▶ _WHAT IS REQUIRED_: Could all of the entries be written out exactly, with any pictures omitted?
▽
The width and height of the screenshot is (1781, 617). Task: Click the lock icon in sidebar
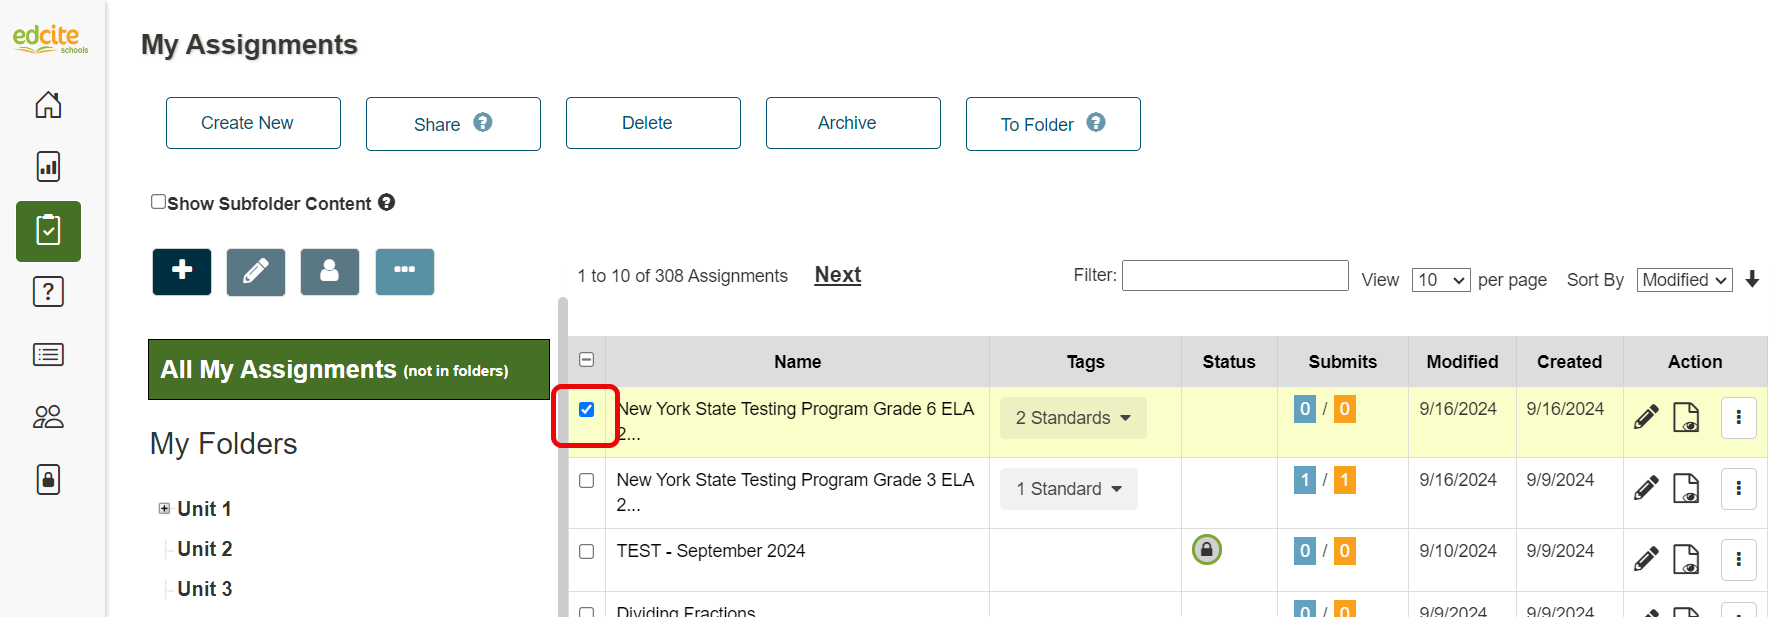(48, 480)
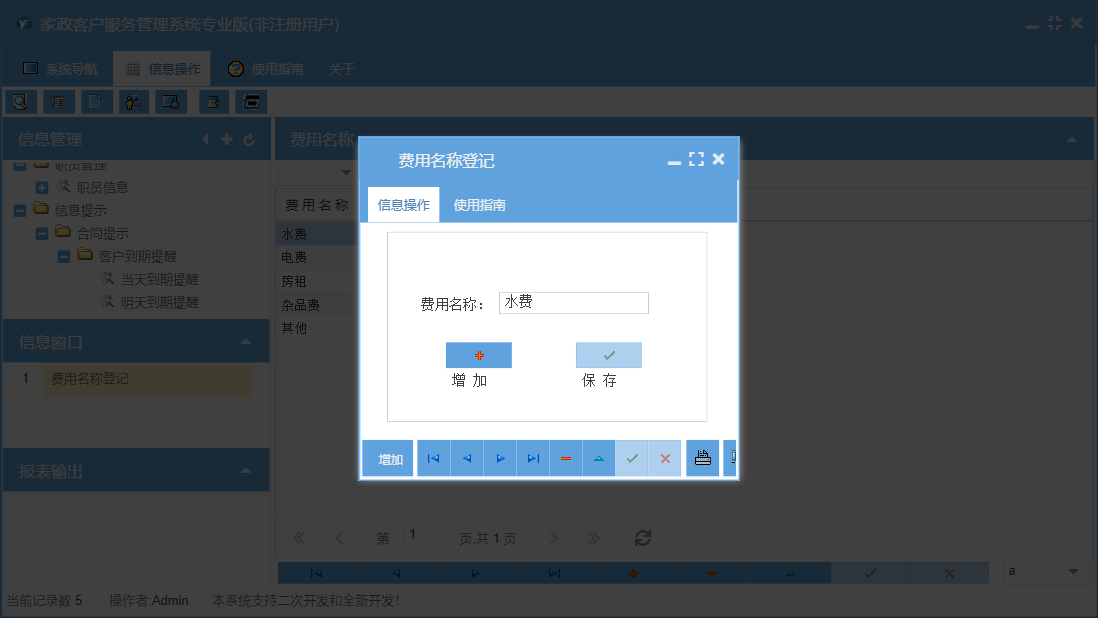Select the search/preview toolbar icon
The height and width of the screenshot is (618, 1098).
point(21,101)
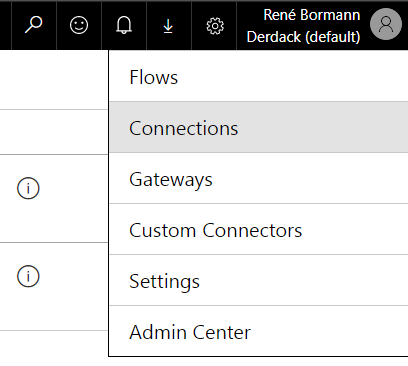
△
▶ _EXERCISE OUTPUT_:
The width and height of the screenshot is (1781, 617). Task: Click the lock icon in sidebar
(48, 480)
Select the search/preview toolbar icon
The height and width of the screenshot is (618, 1098).
point(21,101)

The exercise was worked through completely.